David Cameron – with Andrew Lansley as his glamorous assistant – is a maestro of political misdirection and ideological sleight-of-hand, but the left cannot let itself fall victim to the coalition’s relentless trickery. 

The proposed restructuring of the NHS has understandably caused widespread outrage. Over 100,000 people have signed an ePetition calling on the government to abandon the Health and Social Care Bill, it has met with opposition from health professionals, activists and trade unionists, and derision has come from unlikely ideologues such as Stan Collymore and Rio Ferdinand.

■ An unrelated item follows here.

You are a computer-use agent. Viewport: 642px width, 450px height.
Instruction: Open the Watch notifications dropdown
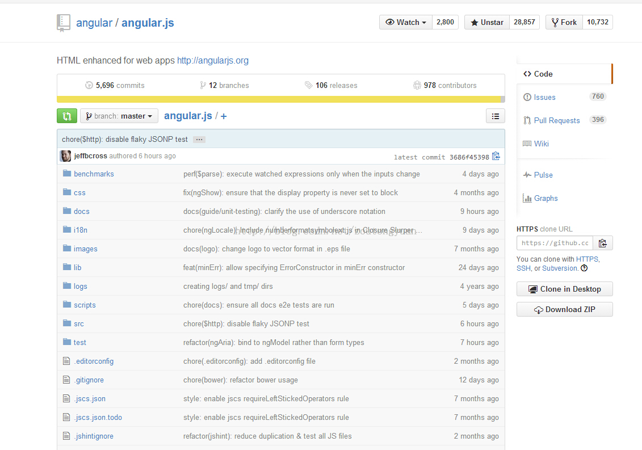click(x=405, y=22)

The mobilisation of opposition to the Health Bill is inspirational, but it is important not to see the struggle as independent or isolated from government policy elsewhere. Cameron’s retention of Andrew Lansley – whilst numerous commentators have suggested his position is untenable – represents a willingness to court controversy. Lansley could have been purged as a scapegoat in an attempt to detoxify the Health Bill, but instead he has been retained as a villainous stooge to attract vitriol and detract attention from other unsavoury policy.

The Health Bill is the apex of a creeping barrage of stealthy privatisation which seeks to auction off profitable elements of the public sector in an effort to kick-start economic recovery. The tactic is short-termist, irrevocable and will create gapping inequity.

The Conservatives cannot be allowed to use the NHS hubbub to mask the systematic dismantling of the welfare state: from the constriction of the benefit system to the rise of free schools and city academies. The education sector in the UK is worth an estimated £2bn and – since the coalition came to power – the number of academies operating outside local government control has increased by nearly 800% to 1,529. With focus trained on the NHS reforms, this has gone almost completely unnoticed. Furthermore – and unlike the Health Bill – these developments have received no opposition from the Tories’ yellow-bellied Lib Dem bed fellows. 

Whether it’s concerned parents worrying about schools being taken over by big business; students agonising over the withdrawal of EMA; or cancer patients stressing over work-ready assessments – activists and campaigners will usually be interested in single issues. It therefore falls on the Labour Party to cut-through the impenetrable mystification, unite the struggles and be at the forefront of each of these conflicts. These are not independent policy decisions and the Labour Party must ensure that the synapses of struggle are connected so people can understand the ideological assault on public services.

Ed Miliband has been at his strongest when acting as a respectable insurgent fighting entrenched power – particularly against News International and bankers’ bonuses. Now is the time to intensify and unite the struggle. Miliband has the not just the opportunity, but the moral obligation, to define and shape the debate. It’s time for him to break the magician’s code and let us in on the trick.